I've always kind of liked Courteney Cox-Arquette. All rumors of her rather, er, particular nature aside, her marriage to kooky David has had staying power despite what polar opposites they seem(ed) to be; she had better comic timing on Friends than anyone gave her credit for and it got lost amid the increasingly slavish praise heaped upon Kudrow and Aniston; and I'm sorry, but "Dancing In The Dark" is a really, really catchy song, and if you were of that age and didn't want to be yanked up onstage by Bruce Sprinsteen, well, you are lying.
In addition, I'm pretty sure she was a cover model for a series of stand-alone teen romance novels -- published under the banner "Sweet Dreams" but all by different authors -- that I read when I was young, and which all had titles like "Dial L for Love," "P.S. I Love You" (which had a young Jeanne Trippelhorn on the cover), "Never Say No," and "Playing To Win." I don't know which cover was Courteney's but I do know it was on a purple background and she had a spiky short hairdo and an argyle-ish sweater, her hand on her hip in a jaunty fashion. It may have been the one where the girl was at some kind of math camp or debate camp -- ooh, I think it was debate camp -- and her brains won over the hottest guy at summer school, who just so happened to have a real sensitive side and a penchant for smart girls. I always snuck these from my sister's collection and would hide them under my bed in case anyone caught me with these books -- so rife with rampant hand-holding and endless first kisses -- and deemed them too mature for me.
Ahem. I've said too much.
At any rate, I've always had a soft spot for CC-A. Not least because she usually looks rather put-together on top of her exciting history in teen fantasy novels.
And then... oh, and then:

Sadly for Courteney, this outfit looks as if she accidentally drank too much bourbon and got trapped in the softer side of Sears. Fortunately, her inability to correctly own and operate buttons does at least reveal that she might be wearing a rather cute shirt underneath those shapeless layers. But the fact that she's shrouding herself in them to begin with -- paired with matronly shoes and baggy, tapered, ankle-length pants that might well be holdovers from her Sweet Dreams Springsteen days -- is a matter of some vexation.

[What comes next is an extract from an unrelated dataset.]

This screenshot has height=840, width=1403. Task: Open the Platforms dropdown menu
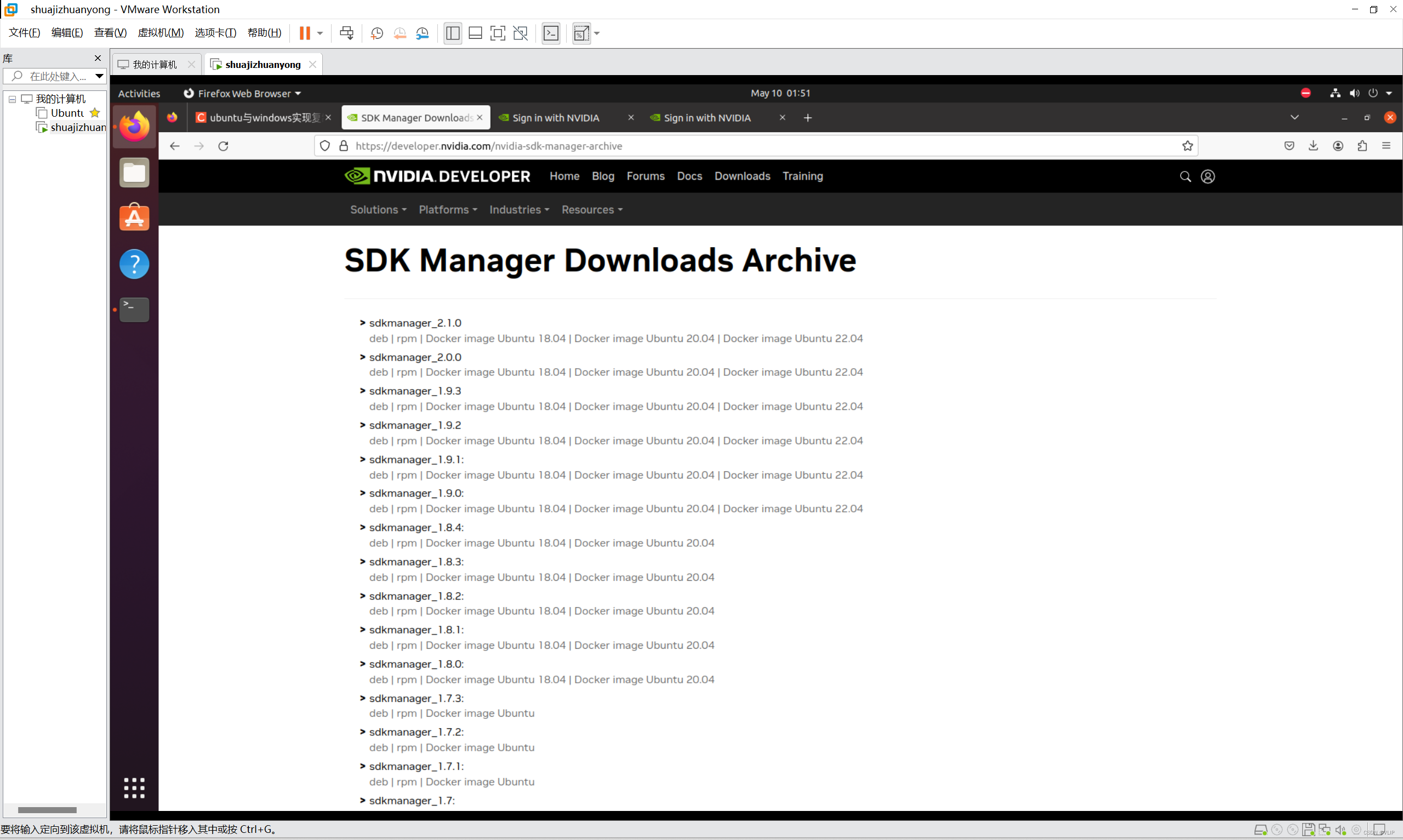447,209
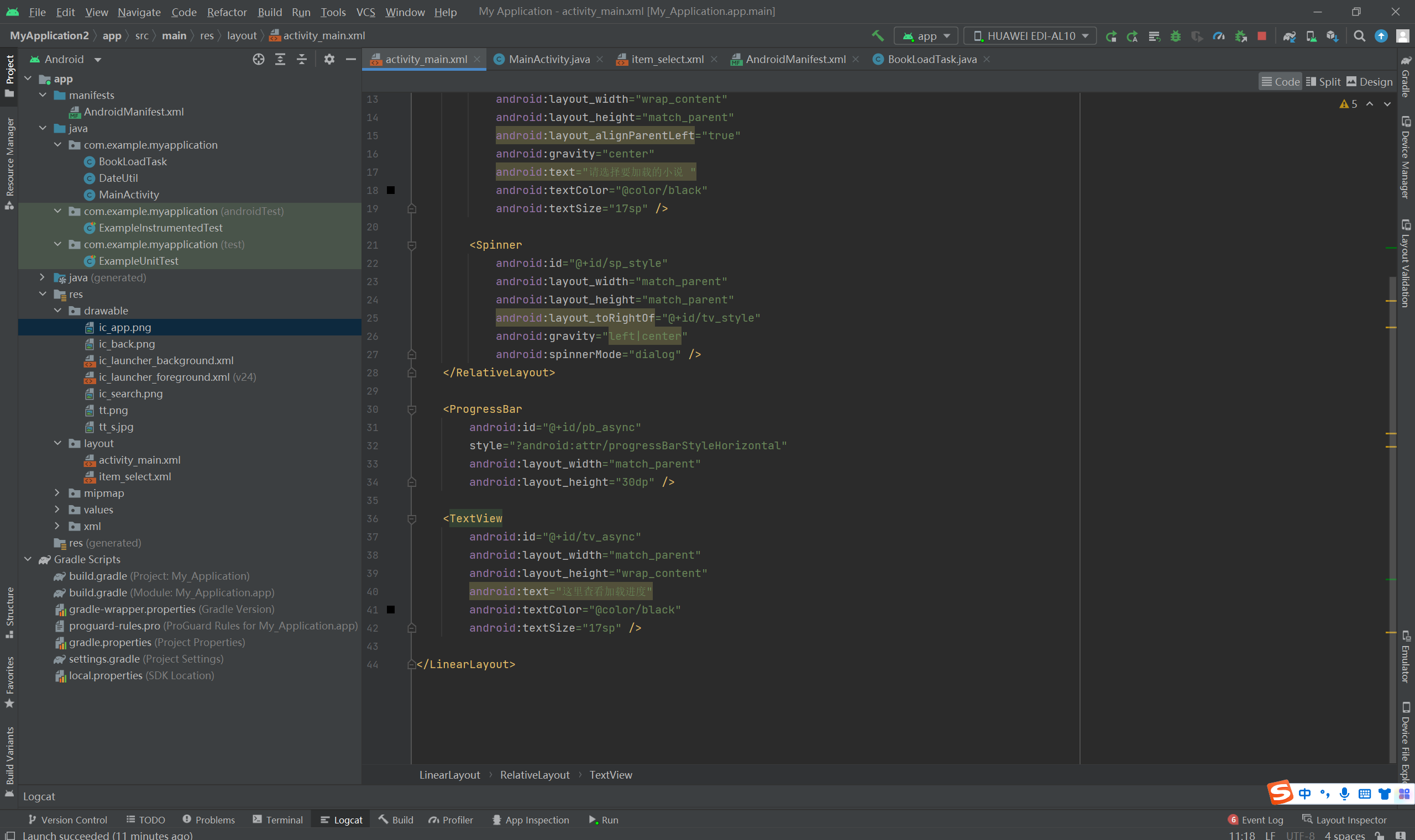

Monica Gellar would be furious, because the only way she'd be caught dead in something this sloppy would be if she'd been mugged. Then Phoebe would gleefully recall a story about how when she lived on the street, she taught her oldest urchin pal howthe best way to mug a bitch, then write a song entitled, "Miss Priss Didn't Need All Those Shirts Anyway." There would be friction. Chandler would convulse slightly while trying to deliver a punch line. Rachel would cut up her credit cards out of terror and then go into severe, growly withdrawal, neglecting even to flat-iron her hair, which is how you know it's bad. Ross would sympathize and then fall in love with, marry, and promptly divorce the mugger. Phoebe would insult Pottery Barn. Joey would buy a ferret for no discernible reason and name it Maxwell. And Monica would have a therapeutic fantasy about Little Debbie dessert treats, which teaches her that she should forgive Phoebe for her mean-spirited ditty and buy her mugged and ex-sister-in-law a really big coffee, because that's what happens on Friends even when normal people would justifiably be slapping the bejeesus out of each other's irritating asses.
All of which is to say: Somebody please (figuratively) smack some sense back into La Cox-Arquette. She doesn't seem wholly awake.